Ferrari ha espresso il proprio disappunto in merito alla squalifica della vettura #50, che aveva concluso in quarta posizione la 24 Ore di Le Mans 2025, affermando con decisione che l’assenza di quattro bulloni nell’ala posteriore non ha “compromesso in alcun modo la sicurezza dell’auto” né fornito vantaggi prestazionali indebiti.
Il team AF Corse Ferrari, che schierava la 499P affidata a Antonio Fuoco, Nicklas Nielsen e Miguel Molina, è stato escluso dalla classifica finale a seguito di una decisione dei commissari tecnici, i quali hanno rilevato un’irregolarità strutturale nell’ala posteriore: l’assenza di quattro bulloni. Secondo i commissari, ciò avrebbe potuto comportare non solo un problema di sicurezza, ma anche un vantaggio aerodinamico, dovuto a una flessione dell’ala superiore ai limiti consentiti.

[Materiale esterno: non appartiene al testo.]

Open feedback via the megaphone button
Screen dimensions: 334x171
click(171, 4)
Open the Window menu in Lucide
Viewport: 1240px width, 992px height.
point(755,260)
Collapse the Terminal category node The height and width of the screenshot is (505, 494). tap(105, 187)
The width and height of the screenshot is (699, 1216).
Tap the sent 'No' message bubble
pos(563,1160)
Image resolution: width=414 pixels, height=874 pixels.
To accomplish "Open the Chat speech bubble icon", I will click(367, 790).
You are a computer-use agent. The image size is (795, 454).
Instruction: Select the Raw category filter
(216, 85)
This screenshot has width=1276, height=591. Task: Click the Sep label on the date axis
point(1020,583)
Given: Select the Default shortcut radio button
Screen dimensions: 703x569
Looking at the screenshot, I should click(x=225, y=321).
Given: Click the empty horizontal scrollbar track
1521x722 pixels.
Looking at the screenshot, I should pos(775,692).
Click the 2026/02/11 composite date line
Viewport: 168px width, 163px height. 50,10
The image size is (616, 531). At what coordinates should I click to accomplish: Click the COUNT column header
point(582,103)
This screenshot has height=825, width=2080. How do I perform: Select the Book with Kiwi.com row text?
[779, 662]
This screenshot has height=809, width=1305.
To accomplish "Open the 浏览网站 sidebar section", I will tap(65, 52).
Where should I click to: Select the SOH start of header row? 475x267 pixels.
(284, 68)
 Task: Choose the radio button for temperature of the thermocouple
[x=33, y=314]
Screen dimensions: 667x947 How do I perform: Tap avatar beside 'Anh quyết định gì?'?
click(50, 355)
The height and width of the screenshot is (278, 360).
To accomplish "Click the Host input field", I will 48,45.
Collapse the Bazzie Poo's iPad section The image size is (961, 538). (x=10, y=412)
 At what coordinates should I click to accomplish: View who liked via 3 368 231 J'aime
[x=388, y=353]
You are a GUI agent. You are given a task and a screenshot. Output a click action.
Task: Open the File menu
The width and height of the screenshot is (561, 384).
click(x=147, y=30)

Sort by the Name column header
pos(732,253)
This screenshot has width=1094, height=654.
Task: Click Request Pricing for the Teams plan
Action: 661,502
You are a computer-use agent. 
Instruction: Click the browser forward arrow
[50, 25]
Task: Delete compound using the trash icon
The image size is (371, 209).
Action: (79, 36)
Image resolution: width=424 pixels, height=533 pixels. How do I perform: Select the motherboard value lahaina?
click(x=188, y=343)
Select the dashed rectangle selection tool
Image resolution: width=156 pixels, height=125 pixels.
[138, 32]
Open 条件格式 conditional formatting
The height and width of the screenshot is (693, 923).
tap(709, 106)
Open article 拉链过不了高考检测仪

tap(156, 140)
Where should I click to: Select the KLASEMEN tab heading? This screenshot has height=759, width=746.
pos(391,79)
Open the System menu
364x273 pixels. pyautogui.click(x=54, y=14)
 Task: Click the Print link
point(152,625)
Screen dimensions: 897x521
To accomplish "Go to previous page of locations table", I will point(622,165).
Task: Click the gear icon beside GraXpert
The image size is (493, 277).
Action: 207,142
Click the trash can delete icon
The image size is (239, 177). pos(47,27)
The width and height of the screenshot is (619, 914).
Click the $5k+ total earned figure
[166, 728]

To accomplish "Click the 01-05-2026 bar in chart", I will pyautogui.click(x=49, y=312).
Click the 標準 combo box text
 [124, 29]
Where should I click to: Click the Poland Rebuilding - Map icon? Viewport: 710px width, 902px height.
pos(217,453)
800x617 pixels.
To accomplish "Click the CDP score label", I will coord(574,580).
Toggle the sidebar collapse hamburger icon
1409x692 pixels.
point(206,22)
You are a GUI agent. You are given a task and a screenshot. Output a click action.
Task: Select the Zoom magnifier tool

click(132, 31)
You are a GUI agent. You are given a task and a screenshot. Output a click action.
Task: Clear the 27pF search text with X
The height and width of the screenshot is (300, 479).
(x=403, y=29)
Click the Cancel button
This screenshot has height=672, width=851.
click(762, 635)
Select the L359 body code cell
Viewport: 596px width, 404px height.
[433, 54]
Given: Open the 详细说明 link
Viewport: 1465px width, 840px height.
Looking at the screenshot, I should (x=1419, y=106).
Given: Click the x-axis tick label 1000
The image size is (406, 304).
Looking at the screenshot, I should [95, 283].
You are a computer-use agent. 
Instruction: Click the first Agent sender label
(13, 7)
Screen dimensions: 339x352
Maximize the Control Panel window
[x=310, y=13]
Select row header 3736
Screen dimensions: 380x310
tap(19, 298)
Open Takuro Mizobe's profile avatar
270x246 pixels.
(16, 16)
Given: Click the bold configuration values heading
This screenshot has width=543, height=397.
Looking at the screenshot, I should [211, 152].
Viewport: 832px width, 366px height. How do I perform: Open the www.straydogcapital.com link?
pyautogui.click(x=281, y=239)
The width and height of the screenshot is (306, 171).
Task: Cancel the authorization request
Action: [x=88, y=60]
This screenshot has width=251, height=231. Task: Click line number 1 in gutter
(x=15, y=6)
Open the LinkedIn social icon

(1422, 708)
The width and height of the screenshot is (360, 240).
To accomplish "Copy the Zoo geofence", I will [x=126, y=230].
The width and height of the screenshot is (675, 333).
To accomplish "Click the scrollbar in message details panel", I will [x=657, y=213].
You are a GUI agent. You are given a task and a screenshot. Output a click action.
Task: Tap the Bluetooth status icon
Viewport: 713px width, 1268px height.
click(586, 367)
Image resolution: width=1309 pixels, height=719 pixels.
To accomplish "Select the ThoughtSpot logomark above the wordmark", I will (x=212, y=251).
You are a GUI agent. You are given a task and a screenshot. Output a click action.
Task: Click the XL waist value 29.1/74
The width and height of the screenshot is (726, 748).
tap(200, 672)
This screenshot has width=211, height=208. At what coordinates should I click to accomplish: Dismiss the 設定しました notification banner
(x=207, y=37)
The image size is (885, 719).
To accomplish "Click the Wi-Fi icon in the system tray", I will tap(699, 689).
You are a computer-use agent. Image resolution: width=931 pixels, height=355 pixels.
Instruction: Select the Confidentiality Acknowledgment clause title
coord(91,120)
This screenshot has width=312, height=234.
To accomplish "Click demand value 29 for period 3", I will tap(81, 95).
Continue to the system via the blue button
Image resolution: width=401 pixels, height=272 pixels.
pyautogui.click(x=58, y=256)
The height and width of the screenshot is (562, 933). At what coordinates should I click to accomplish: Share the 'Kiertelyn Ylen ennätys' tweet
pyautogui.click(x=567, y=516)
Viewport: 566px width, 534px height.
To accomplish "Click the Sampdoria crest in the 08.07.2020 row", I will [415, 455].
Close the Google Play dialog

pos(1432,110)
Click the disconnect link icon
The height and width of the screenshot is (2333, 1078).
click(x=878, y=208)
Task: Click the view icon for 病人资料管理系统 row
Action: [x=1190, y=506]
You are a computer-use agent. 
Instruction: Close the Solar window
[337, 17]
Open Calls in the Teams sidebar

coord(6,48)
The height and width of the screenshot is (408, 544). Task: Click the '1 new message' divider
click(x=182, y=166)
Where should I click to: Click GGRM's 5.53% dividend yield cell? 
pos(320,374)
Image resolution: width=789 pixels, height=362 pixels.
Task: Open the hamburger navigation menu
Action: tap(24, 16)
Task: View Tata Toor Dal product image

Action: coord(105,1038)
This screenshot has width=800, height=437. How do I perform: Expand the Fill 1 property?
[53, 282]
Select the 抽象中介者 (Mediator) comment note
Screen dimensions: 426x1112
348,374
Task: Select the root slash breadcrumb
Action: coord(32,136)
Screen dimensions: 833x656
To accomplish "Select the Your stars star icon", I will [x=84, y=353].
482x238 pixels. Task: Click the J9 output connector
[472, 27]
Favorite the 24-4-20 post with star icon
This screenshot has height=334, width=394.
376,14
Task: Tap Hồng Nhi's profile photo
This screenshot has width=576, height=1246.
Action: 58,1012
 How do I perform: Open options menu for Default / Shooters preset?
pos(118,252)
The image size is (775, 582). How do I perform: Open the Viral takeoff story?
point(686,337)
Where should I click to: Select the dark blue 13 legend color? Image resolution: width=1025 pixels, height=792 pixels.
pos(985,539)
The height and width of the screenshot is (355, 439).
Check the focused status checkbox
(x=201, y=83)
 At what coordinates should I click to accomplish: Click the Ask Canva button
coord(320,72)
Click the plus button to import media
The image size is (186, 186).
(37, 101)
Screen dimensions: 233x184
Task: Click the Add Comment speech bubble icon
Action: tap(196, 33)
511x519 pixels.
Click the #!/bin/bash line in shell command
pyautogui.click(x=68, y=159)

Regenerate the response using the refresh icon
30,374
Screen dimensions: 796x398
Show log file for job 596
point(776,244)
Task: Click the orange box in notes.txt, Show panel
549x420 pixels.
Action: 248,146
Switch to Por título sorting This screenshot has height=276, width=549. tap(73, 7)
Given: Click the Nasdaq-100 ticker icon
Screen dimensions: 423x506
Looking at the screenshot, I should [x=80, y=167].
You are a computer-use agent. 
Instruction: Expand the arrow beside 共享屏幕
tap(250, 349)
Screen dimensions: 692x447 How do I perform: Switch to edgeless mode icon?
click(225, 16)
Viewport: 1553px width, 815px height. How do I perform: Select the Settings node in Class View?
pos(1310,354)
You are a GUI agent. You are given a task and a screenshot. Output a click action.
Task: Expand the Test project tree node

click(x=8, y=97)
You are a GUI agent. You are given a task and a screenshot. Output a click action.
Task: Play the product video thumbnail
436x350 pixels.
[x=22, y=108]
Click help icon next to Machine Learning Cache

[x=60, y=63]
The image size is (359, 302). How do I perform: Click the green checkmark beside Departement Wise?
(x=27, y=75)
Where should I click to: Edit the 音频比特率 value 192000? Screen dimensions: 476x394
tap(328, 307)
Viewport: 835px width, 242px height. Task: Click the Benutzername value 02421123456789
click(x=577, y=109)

Nel dettaglio, i rilevamenti tecnici parlano di una flessione dell’ala di 52 mm, ben oltre i 15 mm consentiti dal regolamento. A rafforzare la tesi di un possibile beneficio in termini di performance, i dati mostrano che la #50 ha raggiunto la sua velocità massima al giro 380, a pochi minuti dalla fine della gara, facendo ipotizzare una riduzione della resistenza aerodinamica.
Ferrari, però, ha replicato in modo fermo attraverso un comunicato diffuso martedì 17 giugno: “Data la progettazione dell’elemento, l’assenza di uno o più di questi componenti non ha compromesso in alcun modo la sicurezza della vettura”. E ancora, riguardo all’aspetto prestazionale: “La perdita dei bulloni durante gli ultimi 37 minuti di gara non ha fornito alcun vantaggio in termini di prestazioni o di classifica finale”.
A sostegno di questa posizione, la Scuderia ha sottolineato come la velocità massima registrata dalla #50 fosse dovuta al fatto che in quel momento l’auto stava viaggiando in scia alla gemella #51: “La velocità massima della #50 499P indicata nella decisione dei Commissari è stata ottenuta mentre la vettura era in scia alla #51 499P”.

Nel comunicato, Ferrari ha anche ribadito la piena fiducia nel FIA World Endurance Championship e nelle sue normative: “L’incidente in questione non ha fornito alcun vantaggio competitivo all’equipaggio, né ha compromesso la sicurezza dei nostri piloti o quella degli altri concorrenti”, evitando critiche dirette al collegio dei commissari.
Resta da capire se la Scuderia di Maranello intenda procedere con ulteriori azioni, ma il tono scelto è stato volutamente misurato, pur lasciando trasparire una certa delusione per un epilogo che ha lasciato l’amaro in bocca a piloti, squadra e tifosi.